▸ **Instructions to follow**:
Starting with the first line, transcribe the material exactly through to the last.
= = = = =
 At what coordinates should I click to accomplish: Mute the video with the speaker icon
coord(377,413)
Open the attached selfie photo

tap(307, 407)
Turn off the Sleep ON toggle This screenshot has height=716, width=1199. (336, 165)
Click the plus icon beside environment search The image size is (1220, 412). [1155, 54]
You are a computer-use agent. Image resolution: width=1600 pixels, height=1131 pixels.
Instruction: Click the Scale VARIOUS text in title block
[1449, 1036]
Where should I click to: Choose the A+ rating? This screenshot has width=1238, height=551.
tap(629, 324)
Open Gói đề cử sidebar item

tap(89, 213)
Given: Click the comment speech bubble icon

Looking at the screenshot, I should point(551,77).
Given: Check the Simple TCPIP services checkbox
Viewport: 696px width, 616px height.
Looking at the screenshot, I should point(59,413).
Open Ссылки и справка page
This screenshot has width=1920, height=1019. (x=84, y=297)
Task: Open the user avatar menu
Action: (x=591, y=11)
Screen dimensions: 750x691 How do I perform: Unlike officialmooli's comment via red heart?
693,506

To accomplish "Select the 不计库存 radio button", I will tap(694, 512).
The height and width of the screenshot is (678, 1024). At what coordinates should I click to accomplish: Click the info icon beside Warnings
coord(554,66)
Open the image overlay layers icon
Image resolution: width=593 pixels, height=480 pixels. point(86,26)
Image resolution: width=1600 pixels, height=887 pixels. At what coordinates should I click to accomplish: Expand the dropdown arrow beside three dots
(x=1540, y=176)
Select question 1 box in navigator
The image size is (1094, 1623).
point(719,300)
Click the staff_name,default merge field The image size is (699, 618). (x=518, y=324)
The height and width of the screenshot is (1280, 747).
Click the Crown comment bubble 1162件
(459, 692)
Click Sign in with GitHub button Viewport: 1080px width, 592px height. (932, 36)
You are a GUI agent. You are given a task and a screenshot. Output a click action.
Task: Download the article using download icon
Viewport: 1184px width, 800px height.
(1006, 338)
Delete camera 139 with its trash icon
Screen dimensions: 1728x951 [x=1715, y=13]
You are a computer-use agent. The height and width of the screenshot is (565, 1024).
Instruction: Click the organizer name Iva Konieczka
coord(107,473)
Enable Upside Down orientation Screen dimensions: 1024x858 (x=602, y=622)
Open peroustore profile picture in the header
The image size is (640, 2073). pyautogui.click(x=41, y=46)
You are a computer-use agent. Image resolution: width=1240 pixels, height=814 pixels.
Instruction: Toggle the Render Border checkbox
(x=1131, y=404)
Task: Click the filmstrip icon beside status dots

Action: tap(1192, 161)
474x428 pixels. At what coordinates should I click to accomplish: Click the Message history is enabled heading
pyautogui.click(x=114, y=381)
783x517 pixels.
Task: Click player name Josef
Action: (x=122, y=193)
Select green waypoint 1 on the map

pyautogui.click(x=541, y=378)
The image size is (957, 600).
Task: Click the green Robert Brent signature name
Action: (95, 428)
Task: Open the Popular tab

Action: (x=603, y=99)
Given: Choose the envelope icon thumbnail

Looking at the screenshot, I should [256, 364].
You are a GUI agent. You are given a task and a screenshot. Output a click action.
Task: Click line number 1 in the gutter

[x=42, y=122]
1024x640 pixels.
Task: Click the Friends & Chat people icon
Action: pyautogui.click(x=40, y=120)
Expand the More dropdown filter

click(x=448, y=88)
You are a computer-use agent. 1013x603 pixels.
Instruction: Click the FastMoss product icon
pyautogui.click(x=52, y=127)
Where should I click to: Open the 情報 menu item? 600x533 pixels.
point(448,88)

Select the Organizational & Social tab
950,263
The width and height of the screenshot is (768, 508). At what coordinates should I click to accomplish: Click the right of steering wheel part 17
= = = = =
▸ **Solution for this task**:
 At what coordinates should I click to accomplish: Mute the video with the speaker icon
coord(377,413)
Open the attached selfie photo

tap(307, 407)
Turn off the Sleep ON toggle This screenshot has height=716, width=1199. (336, 165)
Click the plus icon beside environment search The image size is (1220, 412). [1155, 54]
You are a computer-use agent. Image resolution: width=1600 pixels, height=1131 pixels.
Instruction: Click the Scale VARIOUS text in title block
[1449, 1036]
Where should I click to: Choose the A+ rating? This screenshot has width=1238, height=551.
tap(629, 324)
Open Gói đề cử sidebar item

tap(89, 213)
Given: Click the comment speech bubble icon

Looking at the screenshot, I should point(551,77).
Given: Check the Simple TCPIP services checkbox
Viewport: 696px width, 616px height.
Looking at the screenshot, I should point(59,413).
Open Ссылки и справка page
This screenshot has width=1920, height=1019. (x=84, y=297)
Task: Open the user avatar menu
Action: (x=591, y=11)
Screen dimensions: 750x691 How do I perform: Unlike officialmooli's comment via red heart?
693,506

To accomplish "Select the 不计库存 radio button", I will tap(694, 512).
The height and width of the screenshot is (678, 1024). At what coordinates should I click to accomplish: Click the info icon beside Warnings
coord(554,66)
Open the image overlay layers icon
Image resolution: width=593 pixels, height=480 pixels. point(86,26)
Image resolution: width=1600 pixels, height=887 pixels. At what coordinates should I click to accomplish: Expand the dropdown arrow beside three dots
(x=1540, y=176)
Select question 1 box in navigator
The image size is (1094, 1623).
point(719,300)
Click the staff_name,default merge field The image size is (699, 618). (x=518, y=324)
The height and width of the screenshot is (1280, 747).
Click the Crown comment bubble 1162件
(459, 692)
Click Sign in with GitHub button Viewport: 1080px width, 592px height. (932, 36)
You are a GUI agent. You are given a task and a screenshot. Output a click action.
Task: Download the article using download icon
Viewport: 1184px width, 800px height.
(1006, 338)
Delete camera 139 with its trash icon
Screen dimensions: 1728x951 [x=1715, y=13]
You are a computer-use agent. The height and width of the screenshot is (565, 1024).
Instruction: Click the organizer name Iva Konieczka
coord(107,473)
Enable Upside Down orientation Screen dimensions: 1024x858 (x=602, y=622)
Open peroustore profile picture in the header
The image size is (640, 2073). pyautogui.click(x=41, y=46)
You are a computer-use agent. Image resolution: width=1240 pixels, height=814 pixels.
Instruction: Toggle the Render Border checkbox
(x=1131, y=404)
Task: Click the filmstrip icon beside status dots

Action: tap(1192, 161)
474x428 pixels. At what coordinates should I click to accomplish: Click the Message history is enabled heading
pyautogui.click(x=114, y=381)
783x517 pixels.
Task: Click player name Josef
Action: (x=122, y=193)
Select green waypoint 1 on the map

pyautogui.click(x=541, y=378)
The image size is (957, 600).
Task: Click the green Robert Brent signature name
Action: (95, 428)
Task: Open the Popular tab

Action: (x=603, y=99)
Given: Choose the envelope icon thumbnail

Looking at the screenshot, I should [256, 364].
You are a GUI agent. You are given a task and a screenshot. Output a click action.
Task: Click line number 1 in the gutter

[x=42, y=122]
1024x640 pixels.
Task: Click the Friends & Chat people icon
Action: pyautogui.click(x=40, y=120)
Expand the More dropdown filter

click(x=448, y=88)
You are a computer-use agent. 1013x603 pixels.
Instruction: Click the FastMoss product icon
pyautogui.click(x=52, y=127)
Where should I click to: Open the 情報 menu item? 600x533 pixels.
point(448,88)

Select the Organizational & Social tab
950,263
The width and height of the screenshot is (768, 508). At what coordinates should I click to accomplish: Click the right of steering wheel part 17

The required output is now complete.